Germany's Shifting Position

This has been a strange year for Germany. It began with a political defeat for Berlin, when the European Central Bank announced plans to purchase debt from eurozone members. The German government in general, and the Bundesbank in particular, had been skeptical about the idea, which Mediterranean Europe had long defended.

Germany faced new problems when the left-wing Syriza party won Greek elections on a campaign to end austerity measures and restructure the country's debt. The first weeks of Syriza's government were defined by a strong anti-German rhetoric and constant references to the country's Nazi past.

Germany eventually won the battle with Greece, as Athens accepted a third bailout package and the formerly rebellious Prime Minister Alexis Tsipras rebranded himself as the custodian of Greece's agreement with the creditors. But before an agreement was reached, things got very nasty for everyone involved. During the tough discussions over Athens' third bailout program, German Finance Minister Wolfgang Schaeuble suggested Greece's membership in the eurozone be suspended.
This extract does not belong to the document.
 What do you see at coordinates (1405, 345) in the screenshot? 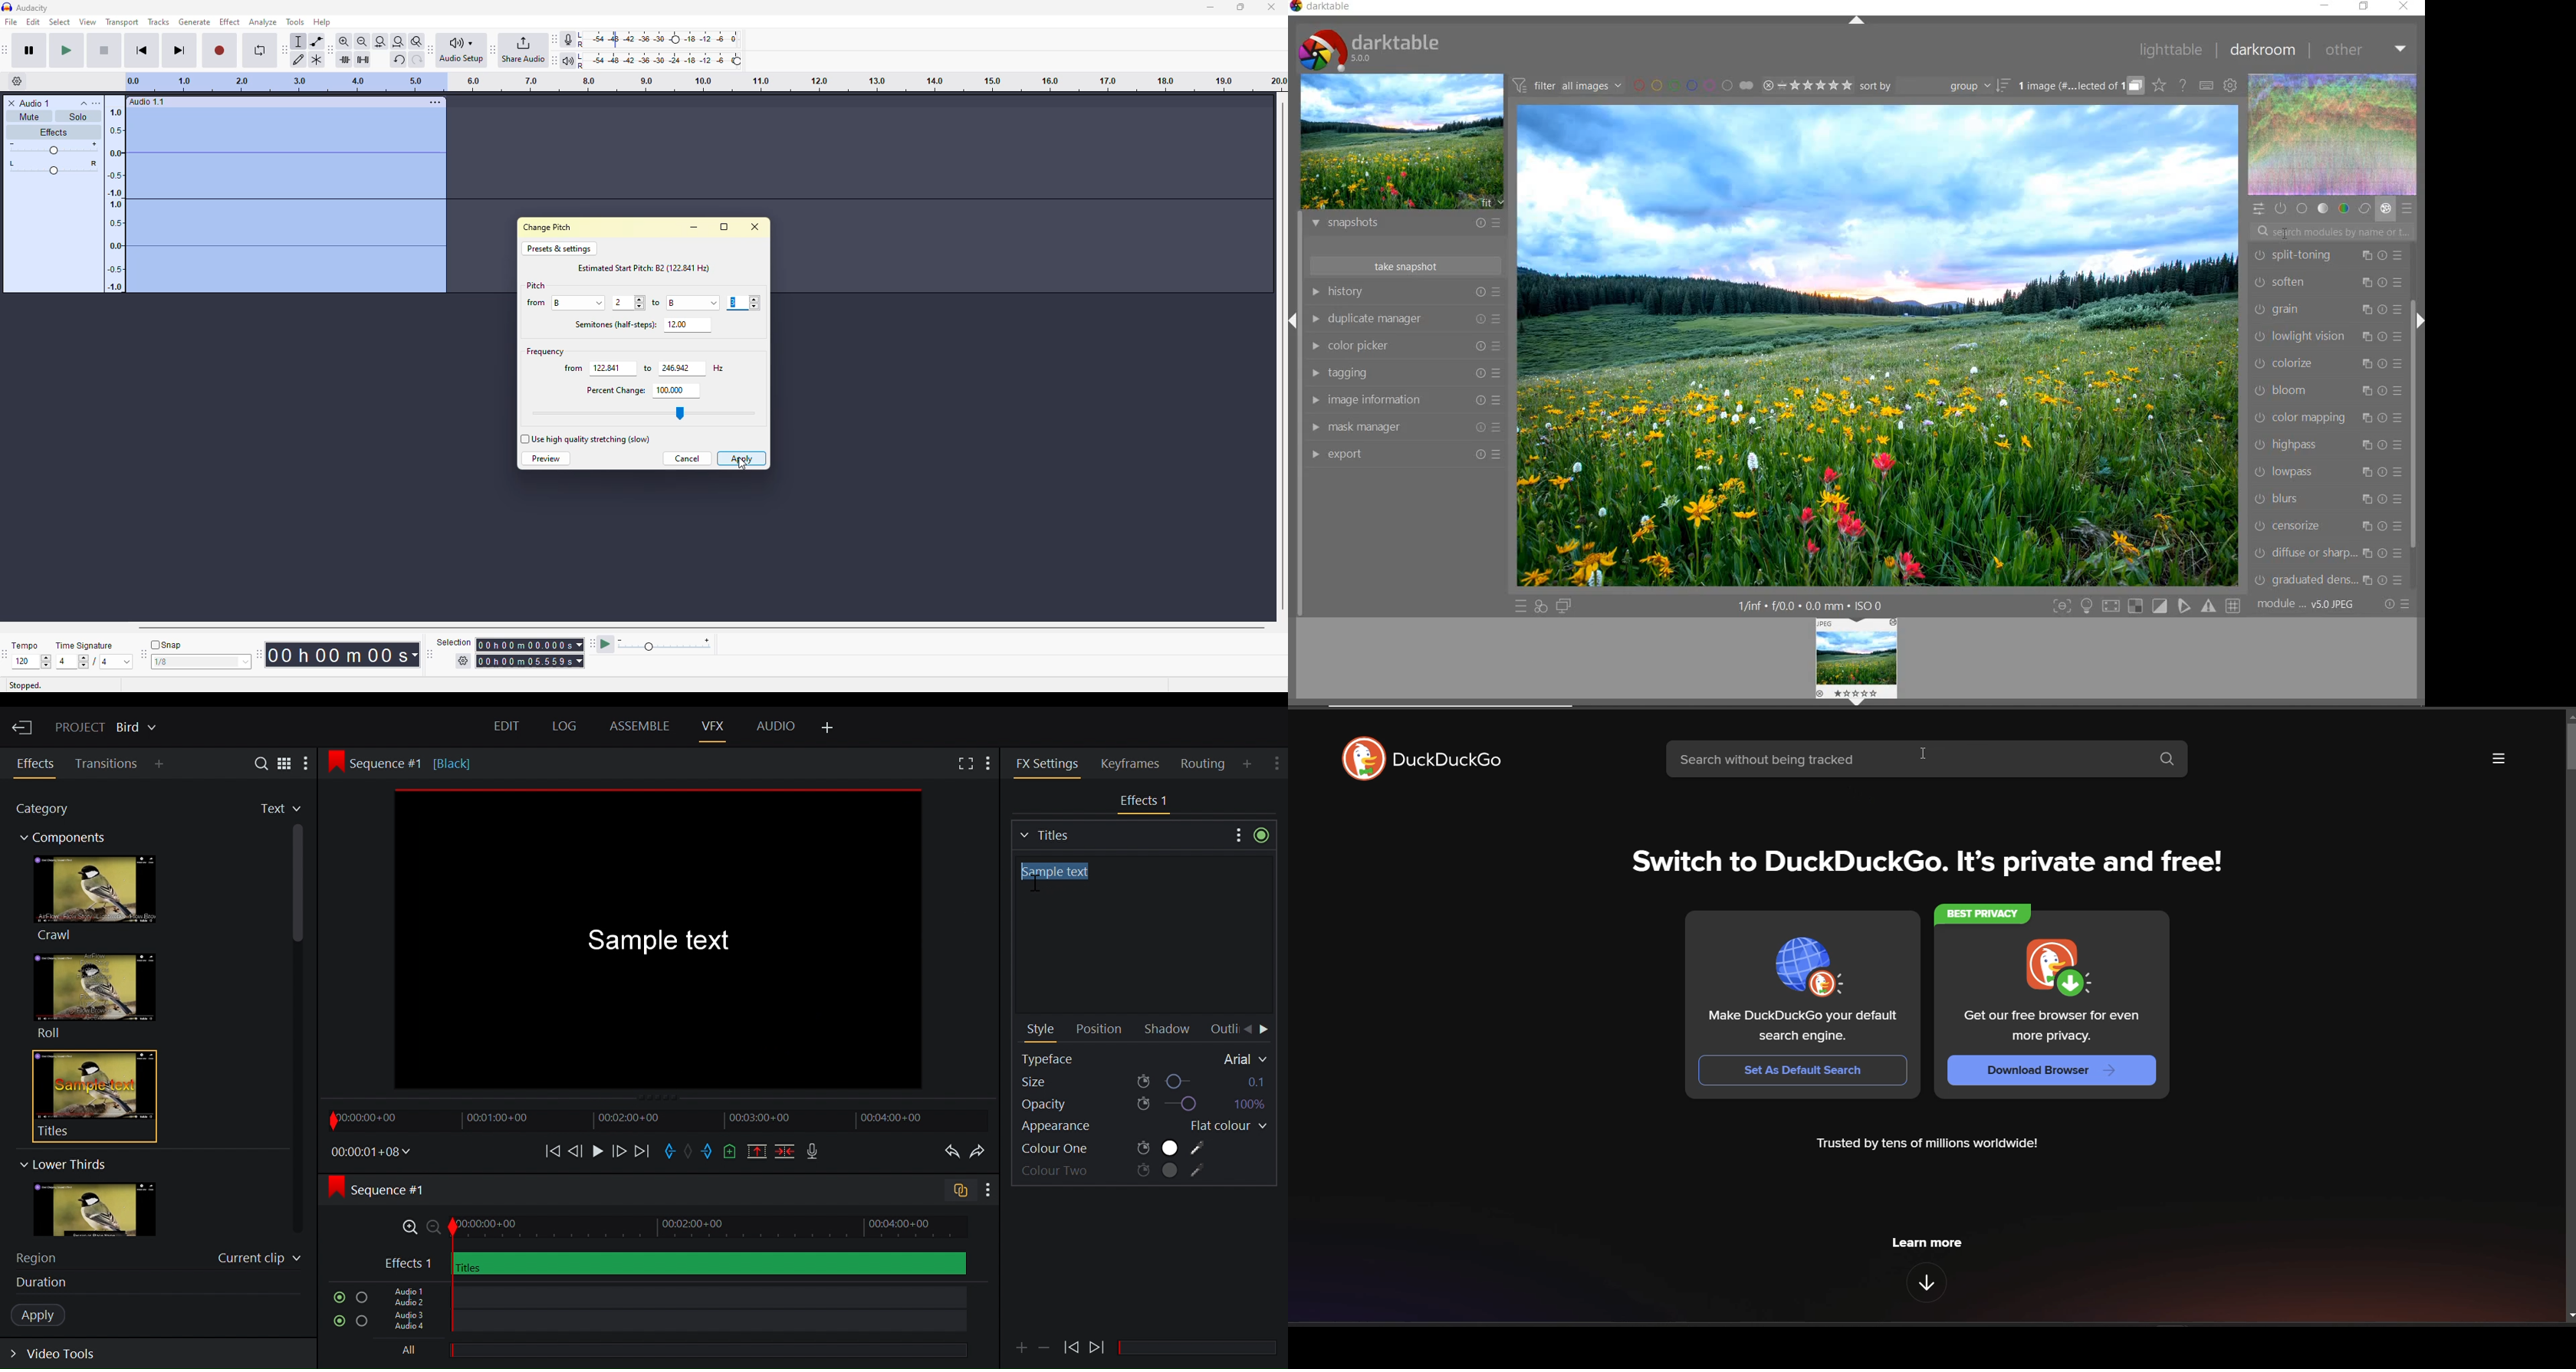
I see `color picker` at bounding box center [1405, 345].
Whether or not this idea makes sense financially is irrelevant. The important aspect of Schaeuble's suggestion is that Germany - a country that for historical and strategic reasons is interested in preserving the unity of the European Union and the eurozone - decided it was time to question the so-called irreversibility of the common currency. Berlin may have won the battle with Athens over economic reforms, but it certainly lost the public relations war. The dispute between the two governments resurrected old stereotypes of "the ugly Germans" and their alleged attempt to impose their views on Europe.

If Germany thought the second half of the year would be calmer, it was wrong. Shortly after Athens accepted the third bailout, a new crisis erupted - a massive increase in the arrival of asylum seekers in Europe. Germany's first reaction was to announce it would take an unlimited number of Syrians, allowing Berlin to show the world a friendly face after the Greek negotiations. But it soon led to significant problems, including an increase in the number of people trying to reach Northern Europe through the so-called Balkan route, which links Greece, Macedonia, Serbia, Hungary and Austria, and conservative German leaders' questioning the financial and social impacts of Berlin's decision.

A Controversial Decision

As with the Greek crisis, things had to get ugly before new policy could be decided. In the weeks leading to the meeting to debate the immigration crisis, German officials suggested EU structural funds should be suspended for countries not participating in a plan to distribute asylum seekers across the bloc. It was mostly an empty threat, because Berlin does not control the EU budget or the allocation of structural funds. But, just like during the negotiations with Athens, Berlin suddenly found itself making public threats to its EU partners.

The strategy worked, at least in the immediate term. Countries such as Spain and France, which were originally skeptical of introducing mandatory quotas of asylum seekers, eventually supported the idea. Most notably, Poland, which held several meetings with Hungary, the Czech Republic and Slovakia to define a common strategy against the plan, decided at the last minute to approve it as well.